• **TASK**: What lines below contain the word "pixel"? Please pull each one out.

Stored data:
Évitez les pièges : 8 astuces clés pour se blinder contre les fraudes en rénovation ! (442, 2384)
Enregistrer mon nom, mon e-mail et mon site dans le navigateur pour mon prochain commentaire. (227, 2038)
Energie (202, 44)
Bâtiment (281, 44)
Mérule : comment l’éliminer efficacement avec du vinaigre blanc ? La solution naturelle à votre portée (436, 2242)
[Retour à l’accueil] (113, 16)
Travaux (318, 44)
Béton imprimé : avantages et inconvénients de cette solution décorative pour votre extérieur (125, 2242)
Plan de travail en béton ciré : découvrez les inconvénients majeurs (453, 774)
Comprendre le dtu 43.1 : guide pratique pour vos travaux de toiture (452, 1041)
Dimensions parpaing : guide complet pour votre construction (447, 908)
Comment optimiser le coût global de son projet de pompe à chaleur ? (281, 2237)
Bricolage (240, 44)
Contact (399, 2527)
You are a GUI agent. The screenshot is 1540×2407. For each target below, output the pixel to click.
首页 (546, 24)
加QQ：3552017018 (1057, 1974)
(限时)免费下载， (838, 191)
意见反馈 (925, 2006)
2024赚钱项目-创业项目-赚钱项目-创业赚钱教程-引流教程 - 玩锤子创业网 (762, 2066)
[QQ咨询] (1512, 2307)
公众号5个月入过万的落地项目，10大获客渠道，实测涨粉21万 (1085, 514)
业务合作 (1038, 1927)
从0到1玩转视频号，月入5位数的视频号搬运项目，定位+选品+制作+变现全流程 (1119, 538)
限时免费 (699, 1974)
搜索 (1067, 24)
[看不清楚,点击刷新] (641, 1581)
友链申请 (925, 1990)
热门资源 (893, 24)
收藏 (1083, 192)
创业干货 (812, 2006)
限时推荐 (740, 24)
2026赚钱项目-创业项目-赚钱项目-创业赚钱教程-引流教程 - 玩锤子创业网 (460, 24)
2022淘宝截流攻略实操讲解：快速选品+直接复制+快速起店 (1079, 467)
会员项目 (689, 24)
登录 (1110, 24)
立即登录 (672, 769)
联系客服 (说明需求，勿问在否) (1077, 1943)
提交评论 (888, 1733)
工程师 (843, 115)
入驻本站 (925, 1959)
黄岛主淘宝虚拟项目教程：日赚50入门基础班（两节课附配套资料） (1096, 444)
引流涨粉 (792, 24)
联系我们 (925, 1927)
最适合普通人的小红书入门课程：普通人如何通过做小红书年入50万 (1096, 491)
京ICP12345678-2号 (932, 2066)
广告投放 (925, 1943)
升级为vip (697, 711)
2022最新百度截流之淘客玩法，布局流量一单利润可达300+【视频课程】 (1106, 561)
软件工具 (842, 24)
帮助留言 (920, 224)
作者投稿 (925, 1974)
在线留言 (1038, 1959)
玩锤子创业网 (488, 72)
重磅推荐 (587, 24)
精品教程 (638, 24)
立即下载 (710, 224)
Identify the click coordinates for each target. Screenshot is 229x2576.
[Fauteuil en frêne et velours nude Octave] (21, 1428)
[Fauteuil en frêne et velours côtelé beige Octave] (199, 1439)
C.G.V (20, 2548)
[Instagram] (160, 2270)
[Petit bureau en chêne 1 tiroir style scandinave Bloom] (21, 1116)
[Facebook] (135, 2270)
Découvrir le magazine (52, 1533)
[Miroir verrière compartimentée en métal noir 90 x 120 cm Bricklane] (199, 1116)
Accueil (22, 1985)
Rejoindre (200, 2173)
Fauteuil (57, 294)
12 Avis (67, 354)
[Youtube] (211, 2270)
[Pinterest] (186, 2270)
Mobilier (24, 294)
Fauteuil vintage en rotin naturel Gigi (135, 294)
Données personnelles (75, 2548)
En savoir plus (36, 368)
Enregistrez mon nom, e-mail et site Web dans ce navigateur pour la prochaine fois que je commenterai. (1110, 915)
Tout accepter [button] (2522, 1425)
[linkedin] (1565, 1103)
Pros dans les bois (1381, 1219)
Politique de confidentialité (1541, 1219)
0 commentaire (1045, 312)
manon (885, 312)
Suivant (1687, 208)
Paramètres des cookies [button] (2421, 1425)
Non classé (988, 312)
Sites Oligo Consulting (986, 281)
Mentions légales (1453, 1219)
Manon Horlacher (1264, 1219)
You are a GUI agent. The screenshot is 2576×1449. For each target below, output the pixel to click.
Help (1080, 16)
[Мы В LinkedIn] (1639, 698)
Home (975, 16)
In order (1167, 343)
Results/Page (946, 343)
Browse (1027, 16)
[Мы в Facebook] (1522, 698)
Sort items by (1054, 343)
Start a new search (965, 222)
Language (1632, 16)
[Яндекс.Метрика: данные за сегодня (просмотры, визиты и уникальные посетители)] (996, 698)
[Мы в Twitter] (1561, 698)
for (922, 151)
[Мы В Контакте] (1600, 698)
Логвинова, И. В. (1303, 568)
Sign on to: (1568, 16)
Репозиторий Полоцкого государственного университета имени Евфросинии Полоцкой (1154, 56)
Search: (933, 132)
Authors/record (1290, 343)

• **TASK RESULT**:
You are a GUI agent. The screenshot is 1540×2407. For each target below, output the pixel to click.
You are a GUI agent. The screenshot is 2576×1449. For each target below, output the pixel to click.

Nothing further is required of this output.